WORK ORDER >> The answer must consist solely of the lines from the one containing "Screen dimensions: 940x632" through the last line of the records, set down exactly and without any pictures.
==*==
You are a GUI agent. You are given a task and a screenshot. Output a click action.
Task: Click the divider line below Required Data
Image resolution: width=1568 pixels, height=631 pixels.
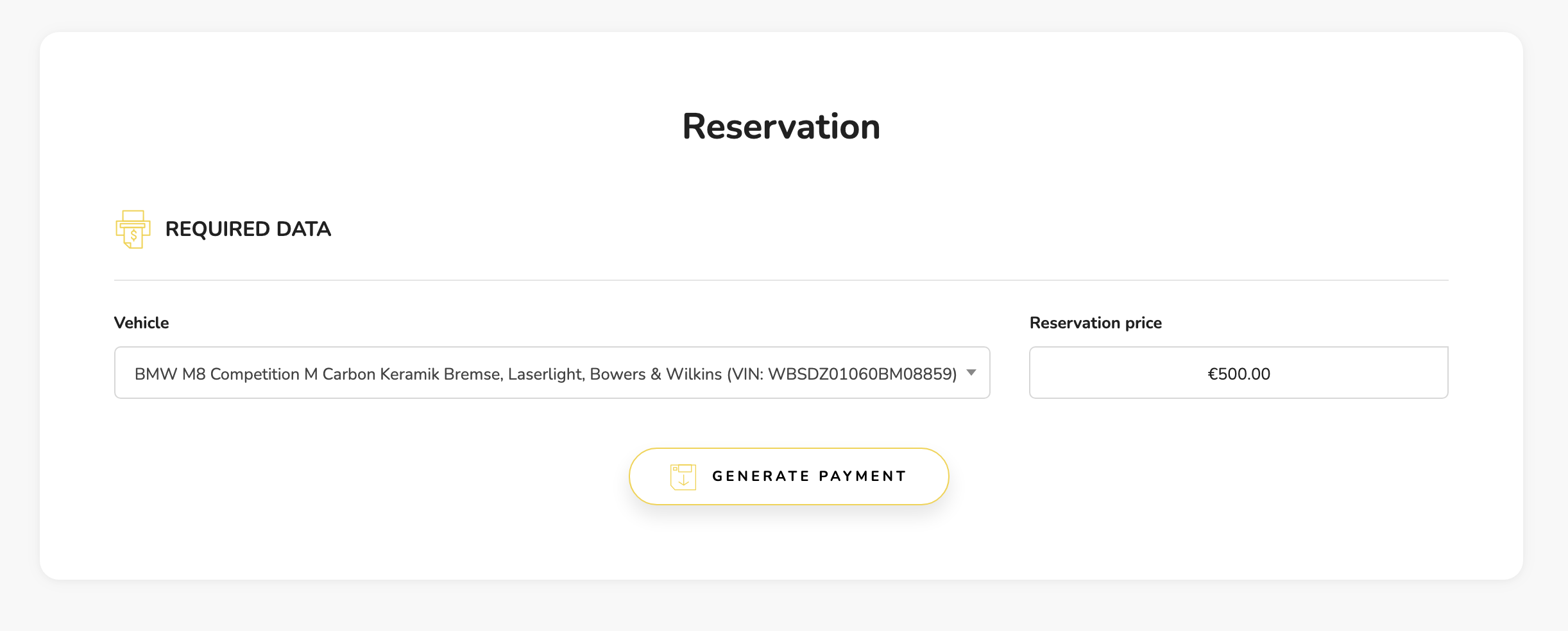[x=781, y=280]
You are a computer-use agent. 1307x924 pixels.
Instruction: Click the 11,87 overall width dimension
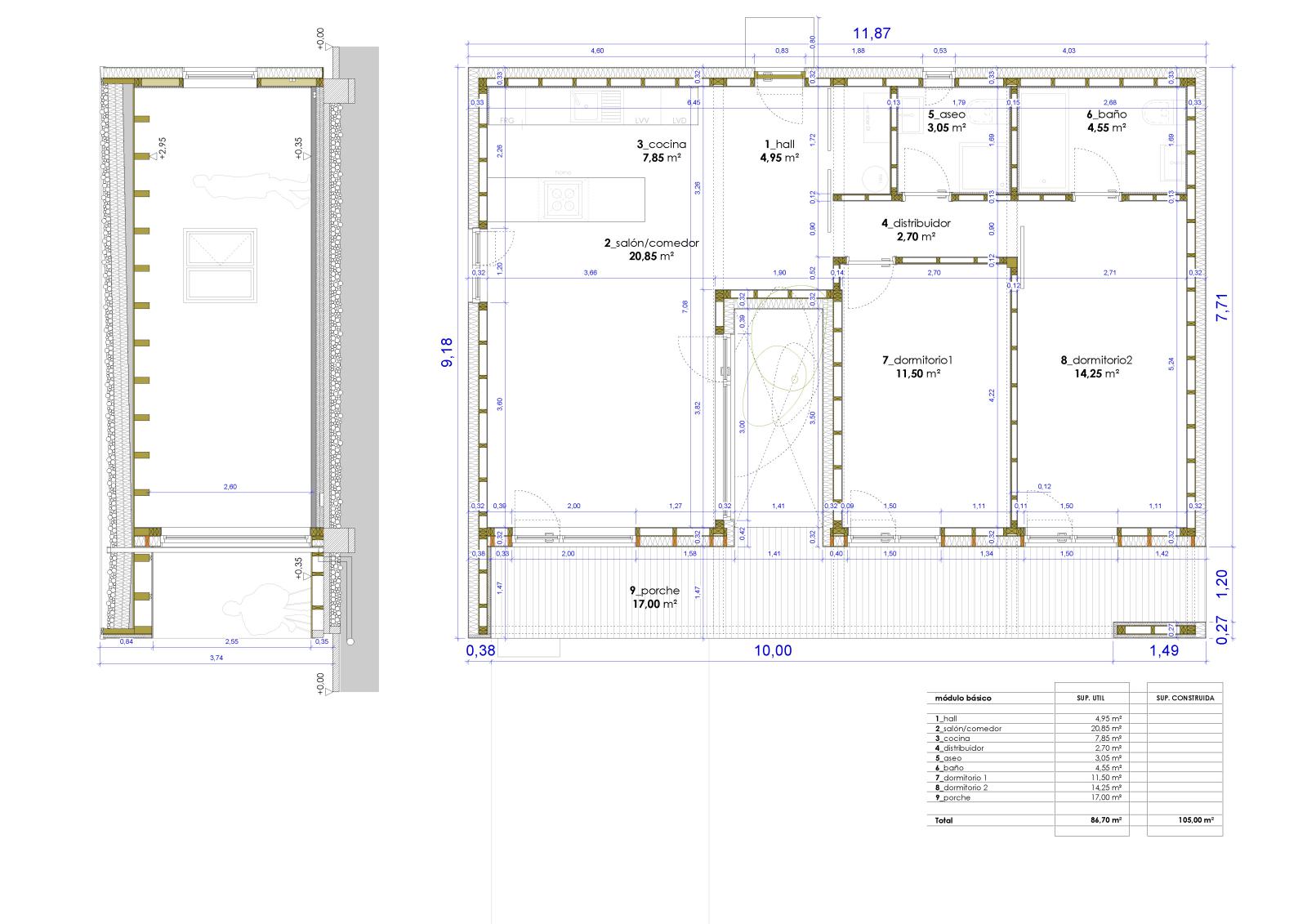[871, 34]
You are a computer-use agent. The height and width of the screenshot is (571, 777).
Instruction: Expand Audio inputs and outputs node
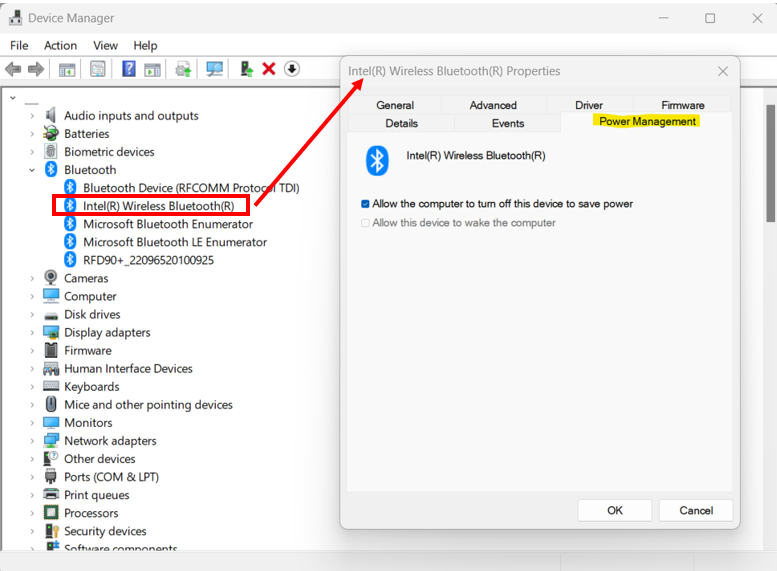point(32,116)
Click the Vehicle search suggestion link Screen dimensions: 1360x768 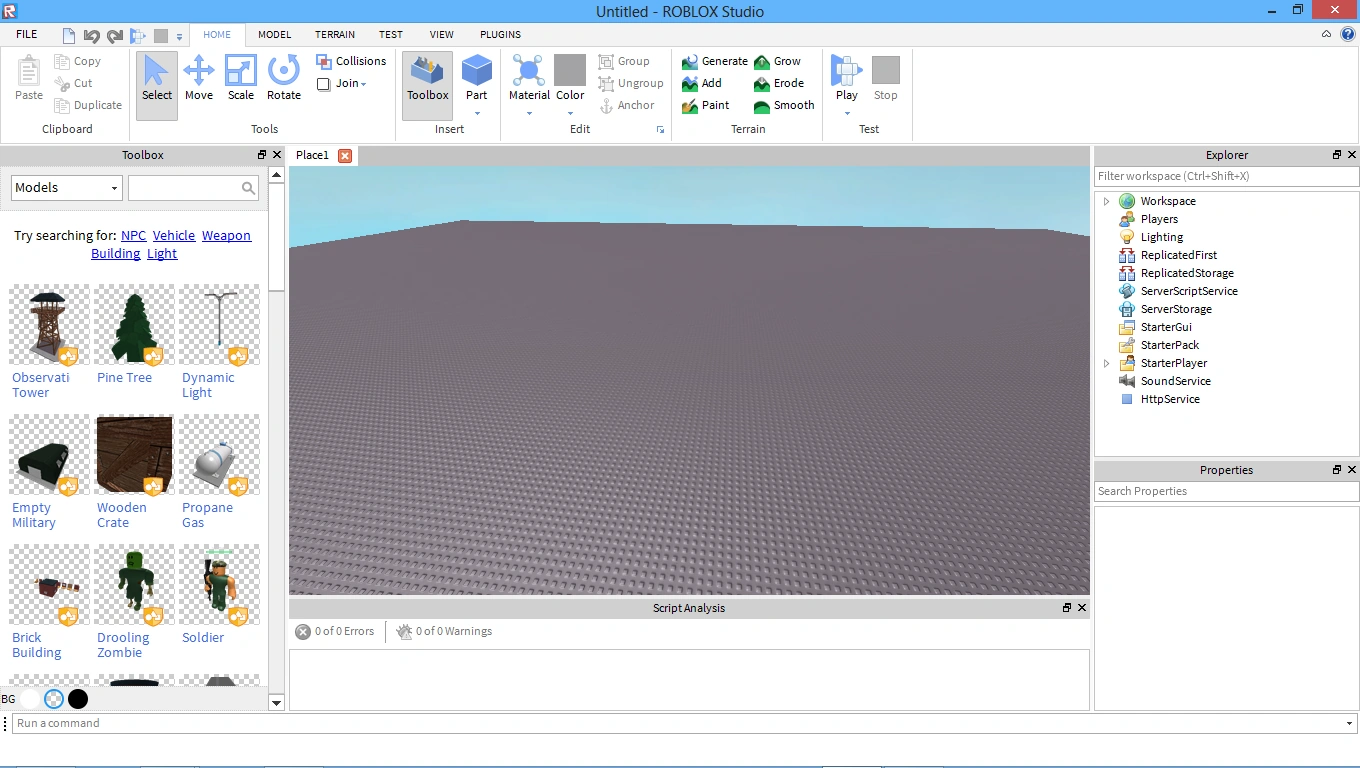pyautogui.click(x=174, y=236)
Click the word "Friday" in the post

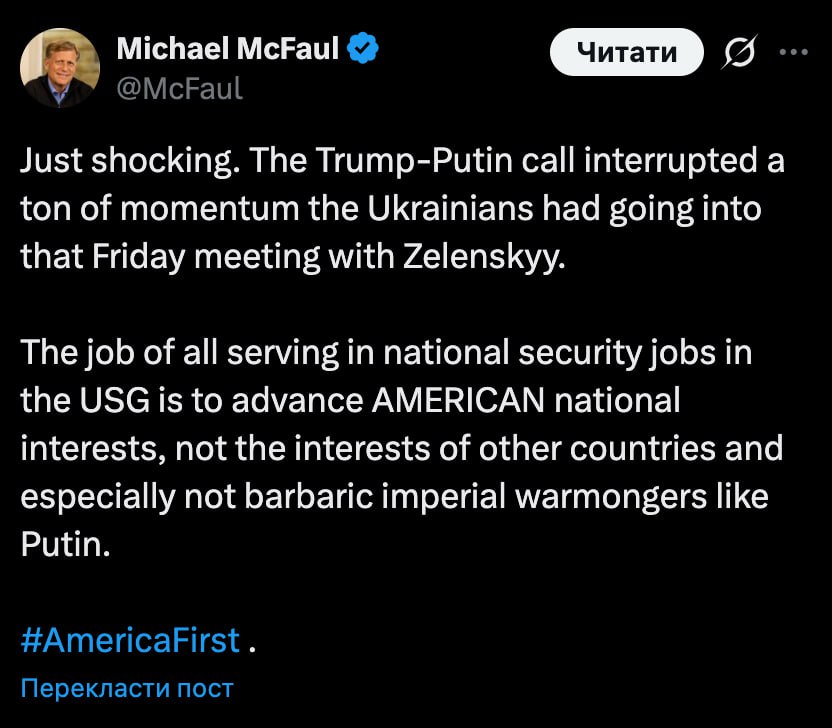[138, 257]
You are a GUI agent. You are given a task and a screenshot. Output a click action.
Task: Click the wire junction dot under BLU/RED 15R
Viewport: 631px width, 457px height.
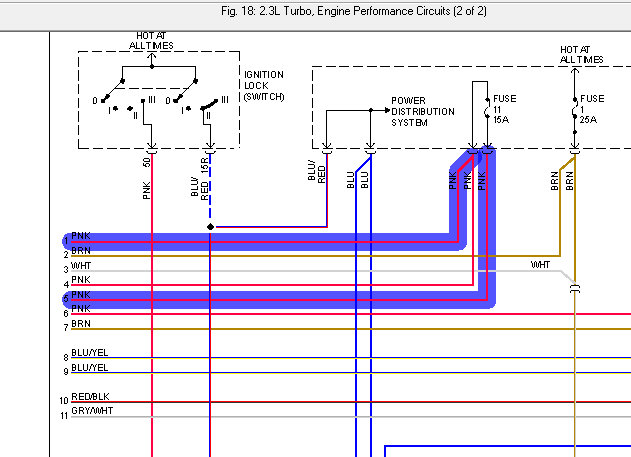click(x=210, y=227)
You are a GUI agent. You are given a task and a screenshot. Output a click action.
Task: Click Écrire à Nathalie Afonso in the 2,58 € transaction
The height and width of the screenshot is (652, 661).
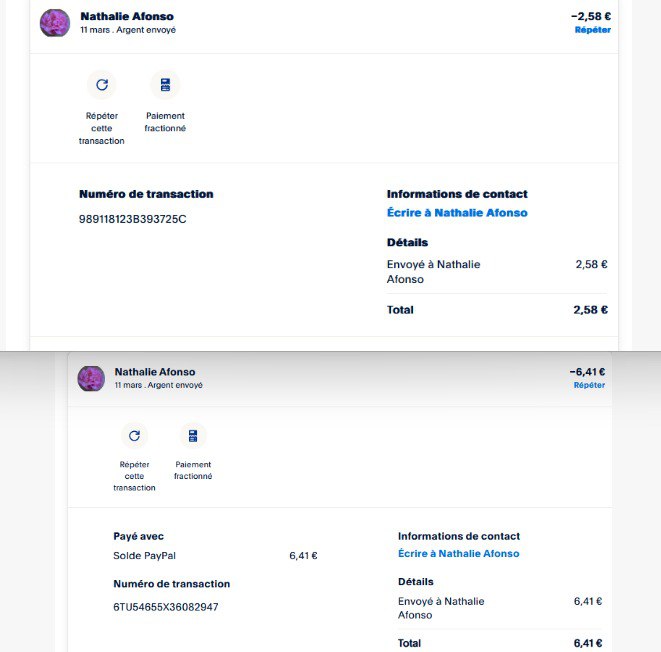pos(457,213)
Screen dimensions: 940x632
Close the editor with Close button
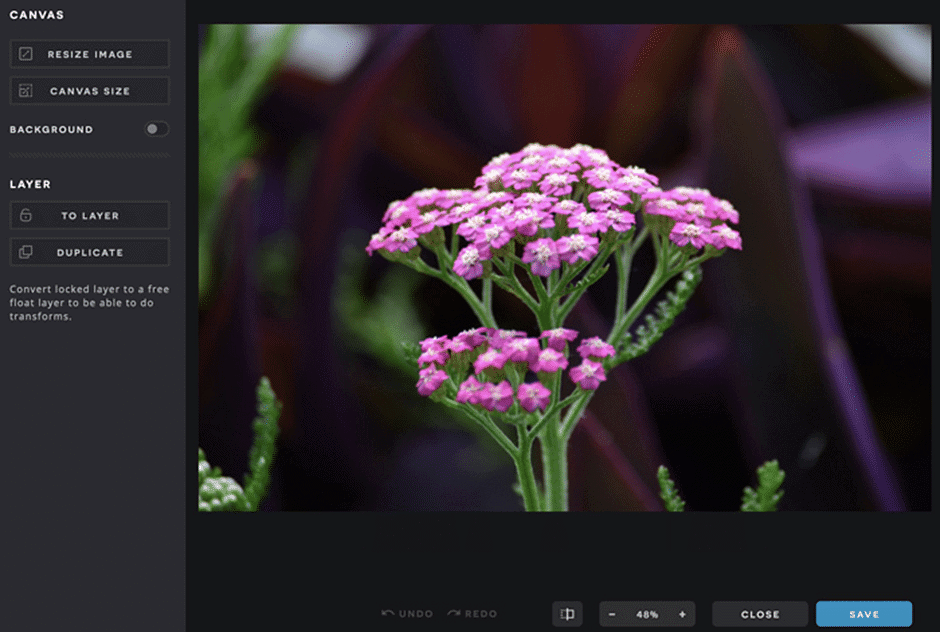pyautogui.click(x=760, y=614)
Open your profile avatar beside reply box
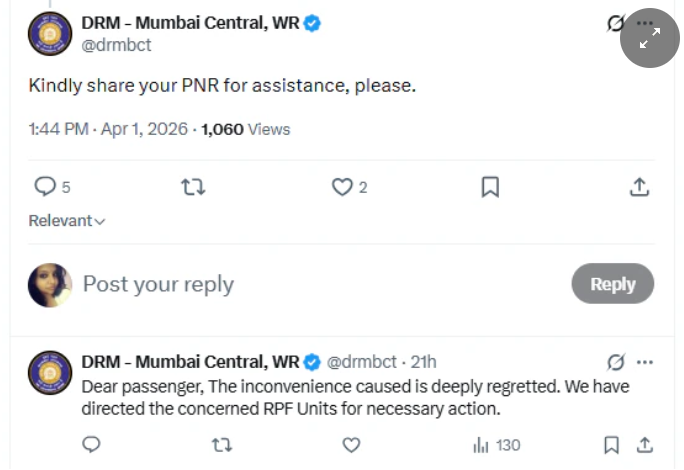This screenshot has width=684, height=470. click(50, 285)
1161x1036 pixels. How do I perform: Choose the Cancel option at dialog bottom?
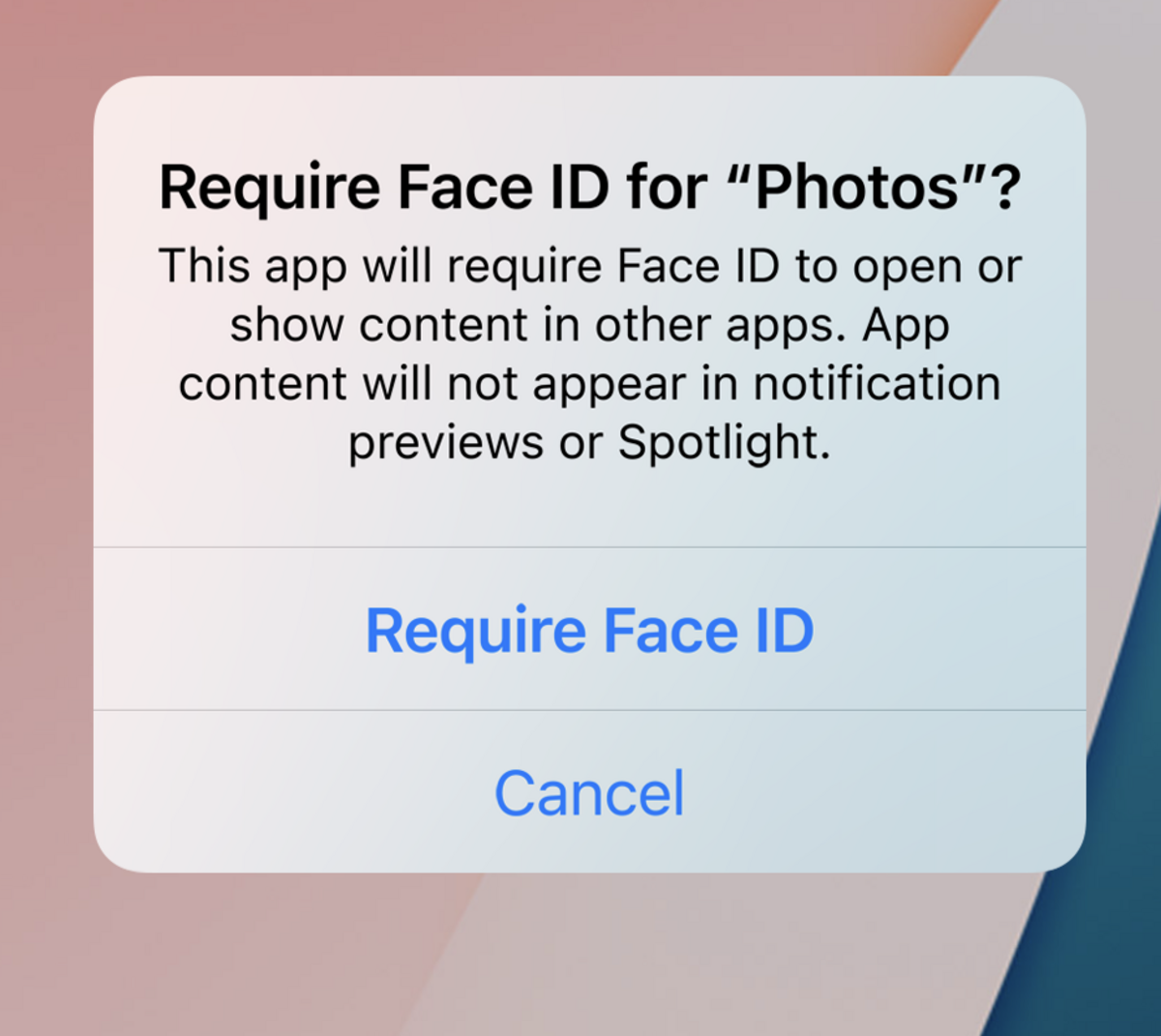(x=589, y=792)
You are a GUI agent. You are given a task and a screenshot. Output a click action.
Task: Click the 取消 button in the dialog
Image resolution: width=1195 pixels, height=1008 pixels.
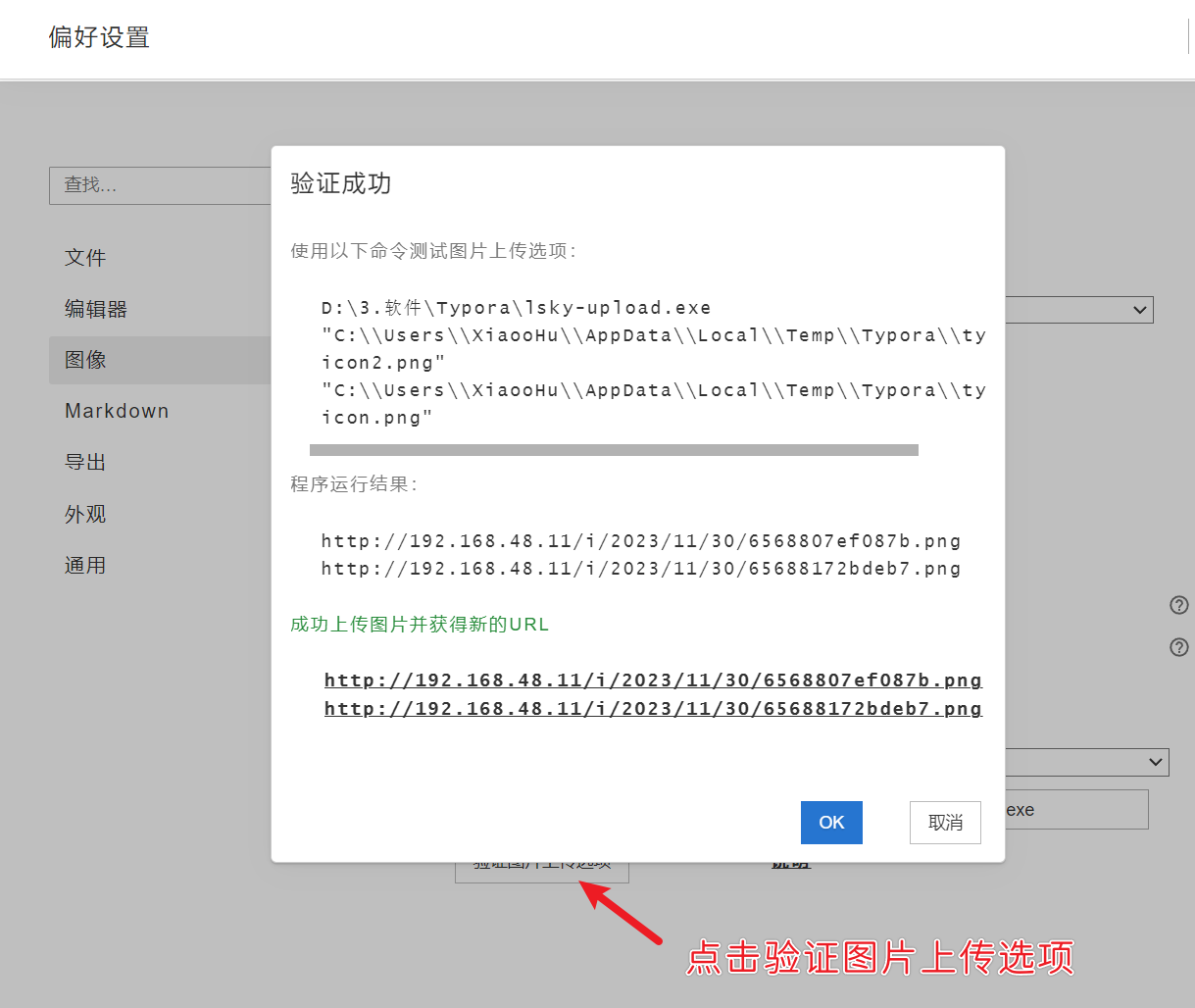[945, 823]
==*==
EXERCISE ANSWER >>
Screen dimensions: 940x632
Close the editor with Close button
pyautogui.click(x=760, y=614)
Open your profile avatar beside reply box
This screenshot has width=684, height=470. click(50, 285)
1161x1036 pixels. How do I perform: Choose the Cancel option at dialog bottom?
(x=589, y=792)
You are a GUI agent. You are given a task and a screenshot. Output a click action.
Task: Click the 取消 button in the dialog
Image resolution: width=1195 pixels, height=1008 pixels.
[945, 823]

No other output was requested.